EXERCISE SET:
a: Answer these from the passage on sitemaps and pagination:
(i) By what measure are the popularity and authority of pages judged?
(ii) By which page of pagination is there usually no authority left from the first page?
(iii) What share of users ever use pagination?
b: Print the portion of the passage on sitemaps and pagination starting with "Pagination is also" and going on through "SEO, what should you do?".

PASSAGE GIVEN:
::::
Putting URLs in a sitemap does not usually mean that they will get indexed. Googlebot will usually crawl all the pages in a sitemap, but the decision of whether or not to index pages is based on how unique and popular they are. That popularity and authority is measured via inbound links to the pages. If you have pages only listed in your sitemap and never have links to them on your site that Googlebot finds, they almost never get indexed. Even if they do get indexed, they won't rank well for anything competitive. All in all, sitemaps are nearly useless for SEO. See The Sitemap Paradox.
Pagination is also nearly useless for SEO. Googlebot will follow the links in pagination and usually crawl a ton of it. However, by the third page of pagination, there is usually no authority (PageRank) left from the first page. Google will probably not chose to index pages found beyond the first page of pagination. Having crawlable pagination is not good for SEO. It also turns out it is not great for users. Fewer than 5% of users ever use pagination, and of those that do, only a fraction ever make it past the second page.
So what should you do?
If neither pagination, nor sitemaps are great for SEO, what should you do?
::::
SOURCE EXCERPT:
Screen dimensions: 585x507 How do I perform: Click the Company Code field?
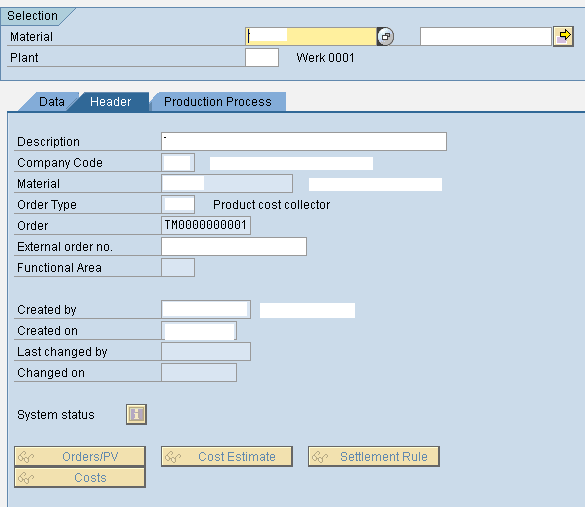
::::
EXERCISE RESPONSES:
a:
(i) Inbound links to the pages.
(ii) The third page.
(iii) Fewer than 5%.

b:
Pagination is also nearly useless for SEO. Googlebot will follow the links in pagination and usually crawl a ton of it. However, by the third page of pagination, there is usually no authority (PageRank) left from the first page. Google will probably not chose to index pages found beyond the first page of pagination. Having crawlable pagination is not good for SEO. It also turns out it is not great for users. Fewer than 5% of users ever use pagination, and of those that do, only a fraction ever make it past the second page.
So what should you do?
If neither pagination, nor sitemaps are great for SEO, what should you do?